Please I need really serious advice. I’m in a relationship with a guy who loves me very much. We’ve been on for years now but he wasn’t really working when we started. I stood by him and now things have gotten better and he works. The issue is I am starting to notice something strange, I don’t know if I should call it stinginess. I probably didn’t notice since he wasn’t doing well in the past and I didn’t bother him because he didn’t have then.
But we are planning our future together so it bothers me if he’ll continue this way when we are married.. When he started working, he said he would give me some small amount of money monthly to keep up, I didn’t ask. After a while he reduced it but keeps sending money to people who I don’t know and some not related to him. Whenever we quarrel, he reminds me of how he’s helping me financially (with this small amount) and I was pissed at how he thought he’s helping my life with such and making me feel indebted to him. So I stopped him from giving me at all and told him to never send me money if he’ll remind me every time.
When I talk about it he keeps saying whatever he has belongs to me and that the other people need money more than I do at the moment but he doesn’t know how I manage to keep up. I tried telling him it’s not about saying all he has is mine, it’s like me seeing things but can’t use them, it’s really not mine. I don’t want much but I don’t want to always feel he’s stingy. I am scared and wondering if he actually is and how the future will be. My birthday was last month, not even a handkerchief! He’s working but I’m not working yet. And he expects me to look good always.
Hmmmn, My dear, you are going to have to decide if you can live with it if your bae turns out to have some stinginess in his genes. It may also be that he’s taking for granted the fact that you come off as ever capable. He probably assumes that you are fine if you don’t ask for help. I used to be like you, until I learnt to ask. And I’m glad I did. The innocent guy just assumed I was fine but we discussed it and he understood that although I could take care of me, I appreciated being taken care of.

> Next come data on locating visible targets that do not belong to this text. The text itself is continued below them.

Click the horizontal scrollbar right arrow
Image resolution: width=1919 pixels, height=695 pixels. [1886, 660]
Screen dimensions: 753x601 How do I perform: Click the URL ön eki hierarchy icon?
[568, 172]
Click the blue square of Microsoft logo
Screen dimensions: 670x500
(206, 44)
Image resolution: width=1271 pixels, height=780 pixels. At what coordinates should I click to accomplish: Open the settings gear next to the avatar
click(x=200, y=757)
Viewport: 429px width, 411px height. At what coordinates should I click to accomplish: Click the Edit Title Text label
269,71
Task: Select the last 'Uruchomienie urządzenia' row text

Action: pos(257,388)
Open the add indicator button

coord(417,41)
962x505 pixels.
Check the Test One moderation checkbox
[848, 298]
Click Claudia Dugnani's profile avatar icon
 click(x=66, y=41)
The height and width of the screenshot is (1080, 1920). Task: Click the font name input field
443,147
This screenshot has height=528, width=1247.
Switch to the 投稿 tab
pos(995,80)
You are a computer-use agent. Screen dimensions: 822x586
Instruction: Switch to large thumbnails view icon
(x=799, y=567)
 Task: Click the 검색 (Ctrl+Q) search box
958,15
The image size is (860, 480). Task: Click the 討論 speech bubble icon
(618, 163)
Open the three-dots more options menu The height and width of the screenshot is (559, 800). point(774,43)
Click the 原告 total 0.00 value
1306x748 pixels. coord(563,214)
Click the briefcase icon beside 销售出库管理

No shame in my game at all. Even as the richest woman in the world, I’ll like my man to be willing and able to pay my bills. The men I know take full responsibility for their women. If she works, what she does with her money is her business. But I also understand that some men need a little push so darling, do not be ashamed to make demands of your man. Gently insist, especially when it’s the basics and you know he can afford what you’re asking for.
Not getting you anything for your birthday for instance, is an absolute NO-NO. And it’s the same thing I’d say if the tables were turned and you were the one who didn’t get him anything for his birthday. It really is more about the gesture than whatever he could have bought you.
You will have to talk to him honestly about these issues (without nagging!), else the financial boat in your relationship may be about to hit an iceberg. Trust me, money issues are best straightened out before you say “I do.’ If not properly addressed, they can become a major problem in your marriage.